Fortunately, Laing's "anti-psychiatry" psychiatry (seriously, some therapists tried to put Laing's "theories" into practice) faced two bourgeois hurdles: peer review of the research and medical malpractice lawsuits. "Laingian" therapists were soon exposed in the scientific literature as the charlatans they were. Those who insisted on the anti-treatment treatment of their hapless patients lost their (middle-class) jobs.
Outright "dissing" of the middle class doesn't cut it in the real world, where the bourgeoisie hold most economic and political power [iv]. In some cases, a little "tact" is necessary. Let's look at cinema and politics -- two quick examples of the hypocrisy of the cultural elites whose job is to pander to the middle class.

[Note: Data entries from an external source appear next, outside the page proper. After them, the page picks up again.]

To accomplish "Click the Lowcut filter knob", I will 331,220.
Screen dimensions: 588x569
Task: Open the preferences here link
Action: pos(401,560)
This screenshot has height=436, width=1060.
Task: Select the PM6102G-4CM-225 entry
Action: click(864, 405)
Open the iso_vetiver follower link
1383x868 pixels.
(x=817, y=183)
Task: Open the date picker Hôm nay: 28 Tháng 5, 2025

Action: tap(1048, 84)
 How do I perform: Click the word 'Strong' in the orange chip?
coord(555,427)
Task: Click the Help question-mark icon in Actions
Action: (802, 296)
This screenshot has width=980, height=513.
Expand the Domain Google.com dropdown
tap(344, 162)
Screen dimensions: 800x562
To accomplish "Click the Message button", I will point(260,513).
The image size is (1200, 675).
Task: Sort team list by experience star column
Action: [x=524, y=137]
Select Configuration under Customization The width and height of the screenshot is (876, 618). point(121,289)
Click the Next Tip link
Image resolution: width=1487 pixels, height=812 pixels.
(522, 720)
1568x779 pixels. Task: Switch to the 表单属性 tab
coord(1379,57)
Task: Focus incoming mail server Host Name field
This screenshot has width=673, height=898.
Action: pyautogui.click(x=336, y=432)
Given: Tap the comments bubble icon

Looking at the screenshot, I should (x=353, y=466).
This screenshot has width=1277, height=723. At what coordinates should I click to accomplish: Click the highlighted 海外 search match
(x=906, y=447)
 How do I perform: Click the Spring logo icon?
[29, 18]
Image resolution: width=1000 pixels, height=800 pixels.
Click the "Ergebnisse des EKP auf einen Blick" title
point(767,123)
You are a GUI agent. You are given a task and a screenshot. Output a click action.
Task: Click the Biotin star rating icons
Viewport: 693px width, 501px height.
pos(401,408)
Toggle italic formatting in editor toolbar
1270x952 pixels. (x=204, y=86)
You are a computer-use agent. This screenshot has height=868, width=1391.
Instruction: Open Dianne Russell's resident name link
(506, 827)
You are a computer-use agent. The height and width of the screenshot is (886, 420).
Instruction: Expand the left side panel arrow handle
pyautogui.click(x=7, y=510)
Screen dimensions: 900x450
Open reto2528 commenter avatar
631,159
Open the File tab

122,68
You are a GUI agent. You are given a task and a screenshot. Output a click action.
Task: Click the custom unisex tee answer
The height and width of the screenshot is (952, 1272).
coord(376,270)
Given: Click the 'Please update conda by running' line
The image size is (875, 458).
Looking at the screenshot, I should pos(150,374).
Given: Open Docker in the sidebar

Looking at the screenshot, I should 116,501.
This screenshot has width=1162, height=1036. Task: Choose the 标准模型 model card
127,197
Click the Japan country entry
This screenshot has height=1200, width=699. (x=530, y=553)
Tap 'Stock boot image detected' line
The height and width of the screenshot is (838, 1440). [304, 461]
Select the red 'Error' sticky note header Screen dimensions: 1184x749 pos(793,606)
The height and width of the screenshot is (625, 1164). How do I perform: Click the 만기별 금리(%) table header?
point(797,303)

Movies that make money almost always indulge the bourgeoisie. Middle-class audiences screen major movies before they are distributed. "Alternative" endings are shown to those who preview the film. Financially successful movies are released with a "happy ending" -- or the ending with the most appeal to the bourgeoisie.
In the age of DVDs, such pandering in cinema is impossible to deny. We have access to the "director's cut" and to alternate versions of the film. The need for the filmmakers to accommodate a "mass market" (the middle class) is there for all to see.
Hollywood knows this. There are films, even a sub-genre of cinema, which satirize the predicament. Some examples from American cinema: The Deal and The Player; from France, the subtler Day for Night. Hollywood's hypocrisy is blatant.
When it comes to politics, affectation addressed to the middle class has been the rhetorical standard for politicians since Pericles' funeral oration in ancient Athens. It is all but impossible to find a politician who doesn't eulogize the bourgeoisie at every opportunity.
"Pandering" is not a strong enough word to describe the current political rhetoric. Every major piece of proposed legislation is written, or so the politicians tell us, to "aid the middle class." Sure it is.
Universal (except for Congress) health care, increases in the minimum wage, and extension upon extension of unemployment benefits -- all are sold as bourgeois subventions. It is, to say the least, questionable that the middle class has benefited from such egalitarian efforts. The costs of health care and health insurance have skyrocketed. Entry-level jobs are harder and harder to find. Unemployment is reaching depression-era levels.
Political rhetoric in America has evolved into a layered, almost recursive hypocrisy. The middle class needs to hear this political speech for what it is -- specious bombast.
We live in an age of hypocrisy, from politics to the "Piss Christ," from the lavish lifestyles of the eco-warriors James Cameron and Al Gore to Queer Studies (but no prayer) in the classroom. We cannot begin to understand American elitism until we grasp its hypocrisy -- and the contempt it holds for the middle class.
Larrey Anderson is a writer, philosopher, and Senior Editor for American Thinker. He is the author of the award-winning novel The Order of the Beloved and the memoir Underground. He is working on a new book, entitled The Death of Culture.
[ii] See, especially, the article by Randy Laist, "The Self-Deconstructing Canon." Laist manages to be both whiny and pontificating as he "proves" that there is no such thing as great literature.
[iii] Similar nonsensical theories about the middle class and mental health ran rampant: Foucault, (Histoire de la folie à l'âge classique, 1961), Szasz (The Myth of Mental Illness, 1961, and Ideology and Insanity, 1970), David Copper (The Death of the Family, 1974), and Esterson (The Leaves of Spring, 1970). Esterson coauthored several articles and books with Laing, e.g., Sanity, Madness, and the Family, 1964.